Prompt ->
Every entry is to be returned verbatim.

Dataset entries:
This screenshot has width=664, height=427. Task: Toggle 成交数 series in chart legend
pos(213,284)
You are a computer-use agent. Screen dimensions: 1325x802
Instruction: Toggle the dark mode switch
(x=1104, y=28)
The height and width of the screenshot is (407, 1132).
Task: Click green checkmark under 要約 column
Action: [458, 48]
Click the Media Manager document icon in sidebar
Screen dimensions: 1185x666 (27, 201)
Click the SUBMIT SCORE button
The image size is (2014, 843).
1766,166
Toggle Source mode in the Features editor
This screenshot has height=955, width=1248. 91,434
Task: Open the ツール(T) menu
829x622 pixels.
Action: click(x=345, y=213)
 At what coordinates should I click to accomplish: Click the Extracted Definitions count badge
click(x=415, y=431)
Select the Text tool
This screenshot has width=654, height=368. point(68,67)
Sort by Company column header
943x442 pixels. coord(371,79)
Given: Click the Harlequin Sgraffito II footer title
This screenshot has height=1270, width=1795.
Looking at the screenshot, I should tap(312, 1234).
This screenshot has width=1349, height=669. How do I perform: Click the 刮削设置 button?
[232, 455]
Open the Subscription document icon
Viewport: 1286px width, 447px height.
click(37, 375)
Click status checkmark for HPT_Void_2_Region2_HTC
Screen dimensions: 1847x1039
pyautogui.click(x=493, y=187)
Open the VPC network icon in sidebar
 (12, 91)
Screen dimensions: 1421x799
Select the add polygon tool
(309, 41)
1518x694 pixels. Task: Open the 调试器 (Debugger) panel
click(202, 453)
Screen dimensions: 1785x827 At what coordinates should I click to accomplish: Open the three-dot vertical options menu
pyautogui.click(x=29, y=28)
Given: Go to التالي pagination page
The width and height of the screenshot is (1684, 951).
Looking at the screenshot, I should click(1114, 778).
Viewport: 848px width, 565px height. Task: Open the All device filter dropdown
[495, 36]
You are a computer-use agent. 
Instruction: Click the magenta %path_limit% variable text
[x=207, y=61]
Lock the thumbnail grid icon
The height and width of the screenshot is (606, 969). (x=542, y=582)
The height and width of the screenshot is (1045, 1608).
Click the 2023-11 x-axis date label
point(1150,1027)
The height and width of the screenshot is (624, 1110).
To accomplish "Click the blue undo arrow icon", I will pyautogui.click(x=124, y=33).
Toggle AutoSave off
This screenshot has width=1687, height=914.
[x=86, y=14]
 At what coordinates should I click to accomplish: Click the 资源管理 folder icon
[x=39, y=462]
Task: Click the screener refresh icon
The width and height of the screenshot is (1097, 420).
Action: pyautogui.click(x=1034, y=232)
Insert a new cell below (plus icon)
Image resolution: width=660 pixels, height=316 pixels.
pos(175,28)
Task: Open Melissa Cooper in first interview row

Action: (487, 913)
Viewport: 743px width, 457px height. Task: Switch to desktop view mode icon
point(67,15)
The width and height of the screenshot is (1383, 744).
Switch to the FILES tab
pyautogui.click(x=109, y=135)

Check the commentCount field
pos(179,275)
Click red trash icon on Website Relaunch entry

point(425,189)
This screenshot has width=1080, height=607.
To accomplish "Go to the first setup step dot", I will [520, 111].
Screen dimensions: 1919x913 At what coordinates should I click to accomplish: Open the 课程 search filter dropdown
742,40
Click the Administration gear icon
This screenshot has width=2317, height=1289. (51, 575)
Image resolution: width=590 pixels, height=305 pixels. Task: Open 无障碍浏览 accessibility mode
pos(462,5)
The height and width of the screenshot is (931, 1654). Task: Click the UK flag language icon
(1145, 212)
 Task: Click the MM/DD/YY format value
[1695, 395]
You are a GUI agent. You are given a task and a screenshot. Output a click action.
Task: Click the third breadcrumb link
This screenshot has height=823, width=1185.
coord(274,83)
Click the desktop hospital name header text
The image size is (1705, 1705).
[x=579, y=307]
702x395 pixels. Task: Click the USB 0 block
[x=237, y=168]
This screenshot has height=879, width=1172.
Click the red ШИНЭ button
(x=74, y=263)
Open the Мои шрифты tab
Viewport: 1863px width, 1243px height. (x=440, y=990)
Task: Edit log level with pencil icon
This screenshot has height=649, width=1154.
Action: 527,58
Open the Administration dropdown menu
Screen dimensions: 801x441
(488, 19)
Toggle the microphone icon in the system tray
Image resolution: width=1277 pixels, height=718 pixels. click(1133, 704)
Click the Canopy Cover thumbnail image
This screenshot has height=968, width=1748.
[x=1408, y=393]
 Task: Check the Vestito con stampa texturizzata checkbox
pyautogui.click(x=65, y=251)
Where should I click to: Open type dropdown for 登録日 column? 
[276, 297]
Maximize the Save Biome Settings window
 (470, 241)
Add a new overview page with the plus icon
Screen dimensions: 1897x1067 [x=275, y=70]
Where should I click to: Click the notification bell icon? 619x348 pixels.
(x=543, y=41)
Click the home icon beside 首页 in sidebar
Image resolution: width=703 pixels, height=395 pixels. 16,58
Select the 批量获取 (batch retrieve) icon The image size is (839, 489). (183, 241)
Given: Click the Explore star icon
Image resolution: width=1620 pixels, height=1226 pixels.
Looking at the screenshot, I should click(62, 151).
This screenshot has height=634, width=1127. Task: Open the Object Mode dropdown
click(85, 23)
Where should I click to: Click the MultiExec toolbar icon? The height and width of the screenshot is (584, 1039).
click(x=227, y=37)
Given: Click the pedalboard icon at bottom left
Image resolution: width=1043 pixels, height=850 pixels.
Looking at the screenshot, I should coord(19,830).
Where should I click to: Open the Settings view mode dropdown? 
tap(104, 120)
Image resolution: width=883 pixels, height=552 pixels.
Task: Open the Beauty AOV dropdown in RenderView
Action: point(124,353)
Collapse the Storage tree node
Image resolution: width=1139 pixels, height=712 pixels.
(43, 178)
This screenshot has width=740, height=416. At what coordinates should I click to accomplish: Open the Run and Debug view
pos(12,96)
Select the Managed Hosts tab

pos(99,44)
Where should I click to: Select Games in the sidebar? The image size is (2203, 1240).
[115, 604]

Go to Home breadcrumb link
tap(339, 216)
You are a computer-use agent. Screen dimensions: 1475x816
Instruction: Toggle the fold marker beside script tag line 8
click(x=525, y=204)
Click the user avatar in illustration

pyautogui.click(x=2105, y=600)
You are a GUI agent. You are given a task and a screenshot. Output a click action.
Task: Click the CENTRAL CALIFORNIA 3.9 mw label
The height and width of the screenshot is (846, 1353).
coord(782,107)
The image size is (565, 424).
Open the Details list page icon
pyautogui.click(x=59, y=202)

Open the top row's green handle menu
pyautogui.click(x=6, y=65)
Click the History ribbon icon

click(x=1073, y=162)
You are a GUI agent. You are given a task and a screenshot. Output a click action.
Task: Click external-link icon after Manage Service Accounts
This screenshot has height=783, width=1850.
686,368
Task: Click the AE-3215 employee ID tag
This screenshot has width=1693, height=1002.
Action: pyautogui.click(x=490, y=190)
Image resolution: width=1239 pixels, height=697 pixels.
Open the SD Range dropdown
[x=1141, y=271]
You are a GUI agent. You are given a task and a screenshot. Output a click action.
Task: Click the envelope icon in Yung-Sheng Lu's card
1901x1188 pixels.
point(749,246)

Your solution ->
This screenshot has width=664, height=427. Task: Toggle 成交数 series in chart legend
pos(213,284)
You are a computer-use agent. Screen dimensions: 1325x802
Instruction: Toggle the dark mode switch
(x=1104, y=28)
The height and width of the screenshot is (407, 1132).
Task: Click green checkmark under 要約 column
Action: [458, 48]
Click the Media Manager document icon in sidebar
Screen dimensions: 1185x666 (27, 201)
Click the SUBMIT SCORE button
The image size is (2014, 843).
1766,166
Toggle Source mode in the Features editor
This screenshot has height=955, width=1248. 91,434
Task: Open the ツール(T) menu
829x622 pixels.
Action: click(x=345, y=213)
 At what coordinates should I click to accomplish: Click the Extracted Definitions count badge
click(x=415, y=431)
Select the Text tool
This screenshot has width=654, height=368. point(68,67)
Sort by Company column header
943x442 pixels. coord(371,79)
Given: Click the Harlequin Sgraffito II footer title
This screenshot has height=1270, width=1795.
Looking at the screenshot, I should tap(312, 1234).
This screenshot has width=1349, height=669. How do I perform: Click the 刮削设置 button?
[232, 455]
Open the Subscription document icon
Viewport: 1286px width, 447px height.
click(37, 375)
Click status checkmark for HPT_Void_2_Region2_HTC
Screen dimensions: 1847x1039
pyautogui.click(x=493, y=187)
Open the VPC network icon in sidebar
 (12, 91)
Screen dimensions: 1421x799
Select the add polygon tool
(309, 41)
1518x694 pixels. Task: Open the 调试器 (Debugger) panel
click(202, 453)
Screen dimensions: 1785x827 At what coordinates should I click to accomplish: Open the three-dot vertical options menu
pyautogui.click(x=29, y=28)
Given: Go to التالي pagination page
The width and height of the screenshot is (1684, 951).
Looking at the screenshot, I should click(1114, 778).
Viewport: 848px width, 565px height. Task: Open the All device filter dropdown
[495, 36]
You are a computer-use agent. 
Instruction: Click the magenta %path_limit% variable text
[x=207, y=61]
Lock the thumbnail grid icon
The height and width of the screenshot is (606, 969). (x=542, y=582)
The height and width of the screenshot is (1045, 1608).
Click the 2023-11 x-axis date label
point(1150,1027)
The height and width of the screenshot is (624, 1110).
To accomplish "Click the blue undo arrow icon", I will pyautogui.click(x=124, y=33).
Toggle AutoSave off
This screenshot has width=1687, height=914.
[x=86, y=14]
 At what coordinates should I click to accomplish: Click the 资源管理 folder icon
[x=39, y=462]
Task: Click the screener refresh icon
The width and height of the screenshot is (1097, 420).
Action: pyautogui.click(x=1034, y=232)
Insert a new cell below (plus icon)
Image resolution: width=660 pixels, height=316 pixels.
pos(175,28)
Task: Open Melissa Cooper in first interview row

Action: (487, 913)
Viewport: 743px width, 457px height. Task: Switch to desktop view mode icon
point(67,15)
The width and height of the screenshot is (1383, 744).
Switch to the FILES tab
pyautogui.click(x=109, y=135)

Check the commentCount field
pos(179,275)
Click red trash icon on Website Relaunch entry

point(425,189)
This screenshot has width=1080, height=607.
To accomplish "Go to the first setup step dot", I will [520, 111].
Screen dimensions: 1919x913 At what coordinates should I click to accomplish: Open the 课程 search filter dropdown
742,40
Click the Administration gear icon
This screenshot has width=2317, height=1289. (51, 575)
Image resolution: width=590 pixels, height=305 pixels. Task: Open 无障碍浏览 accessibility mode
pos(462,5)
The height and width of the screenshot is (931, 1654). Task: Click the UK flag language icon
(1145, 212)
 Task: Click the MM/DD/YY format value
[1695, 395]
You are a GUI agent. You are given a task and a screenshot. Output a click action.
Task: Click the third breadcrumb link
This screenshot has height=823, width=1185.
coord(274,83)
Click the desktop hospital name header text
The image size is (1705, 1705).
[x=579, y=307]
702x395 pixels. Task: Click the USB 0 block
[x=237, y=168]
This screenshot has height=879, width=1172.
Click the red ШИНЭ button
(x=74, y=263)
Open the Мои шрифты tab
Viewport: 1863px width, 1243px height. (x=440, y=990)
Task: Edit log level with pencil icon
This screenshot has height=649, width=1154.
Action: 527,58
Open the Administration dropdown menu
Screen dimensions: 801x441
(488, 19)
Toggle the microphone icon in the system tray
Image resolution: width=1277 pixels, height=718 pixels. click(1133, 704)
Click the Canopy Cover thumbnail image
This screenshot has height=968, width=1748.
[x=1408, y=393]
 Task: Check the Vestito con stampa texturizzata checkbox
pyautogui.click(x=65, y=251)
Where should I click to: Open type dropdown for 登録日 column? 
[276, 297]
Maximize the Save Biome Settings window
 (470, 241)
Add a new overview page with the plus icon
Screen dimensions: 1897x1067 [x=275, y=70]
Where should I click to: Click the notification bell icon? 619x348 pixels.
(x=543, y=41)
Click the home icon beside 首页 in sidebar
Image resolution: width=703 pixels, height=395 pixels. 16,58
Select the 批量获取 (batch retrieve) icon The image size is (839, 489). (183, 241)
Given: Click the Explore star icon
Image resolution: width=1620 pixels, height=1226 pixels.
Looking at the screenshot, I should click(62, 151).
This screenshot has height=634, width=1127. Task: Open the Object Mode dropdown
click(85, 23)
Where should I click to: Click the MultiExec toolbar icon? The height and width of the screenshot is (584, 1039).
click(x=227, y=37)
Given: Click the pedalboard icon at bottom left
Image resolution: width=1043 pixels, height=850 pixels.
Looking at the screenshot, I should coord(19,830).
Where should I click to: Open the Settings view mode dropdown? 
tap(104, 120)
Image resolution: width=883 pixels, height=552 pixels.
Task: Open the Beauty AOV dropdown in RenderView
Action: point(124,353)
Collapse the Storage tree node
Image resolution: width=1139 pixels, height=712 pixels.
(43, 178)
This screenshot has width=740, height=416. At what coordinates should I click to accomplish: Open the Run and Debug view
pos(12,96)
Select the Managed Hosts tab

pos(99,44)
Where should I click to: Select Games in the sidebar? The image size is (2203, 1240).
[115, 604]

Go to Home breadcrumb link
tap(339, 216)
You are a computer-use agent. Screen dimensions: 1475x816
Instruction: Toggle the fold marker beside script tag line 8
click(x=525, y=204)
Click the user avatar in illustration

pyautogui.click(x=2105, y=600)
You are a GUI agent. You are given a task and a screenshot. Output a click action.
Task: Click the CENTRAL CALIFORNIA 3.9 mw label
The height and width of the screenshot is (846, 1353).
coord(782,107)
The image size is (565, 424).
Open the Details list page icon
pyautogui.click(x=59, y=202)

Open the top row's green handle menu
pyautogui.click(x=6, y=65)
Click the History ribbon icon

click(x=1073, y=162)
You are a GUI agent. You are given a task and a screenshot. Output a click action.
Task: Click external-link icon after Manage Service Accounts
This screenshot has height=783, width=1850.
686,368
Task: Click the AE-3215 employee ID tag
This screenshot has width=1693, height=1002.
Action: pyautogui.click(x=490, y=190)
Image resolution: width=1239 pixels, height=697 pixels.
Open the SD Range dropdown
[x=1141, y=271]
You are a GUI agent. You are given a task and a screenshot. Output a click action.
Task: Click the envelope icon in Yung-Sheng Lu's card
1901x1188 pixels.
point(749,246)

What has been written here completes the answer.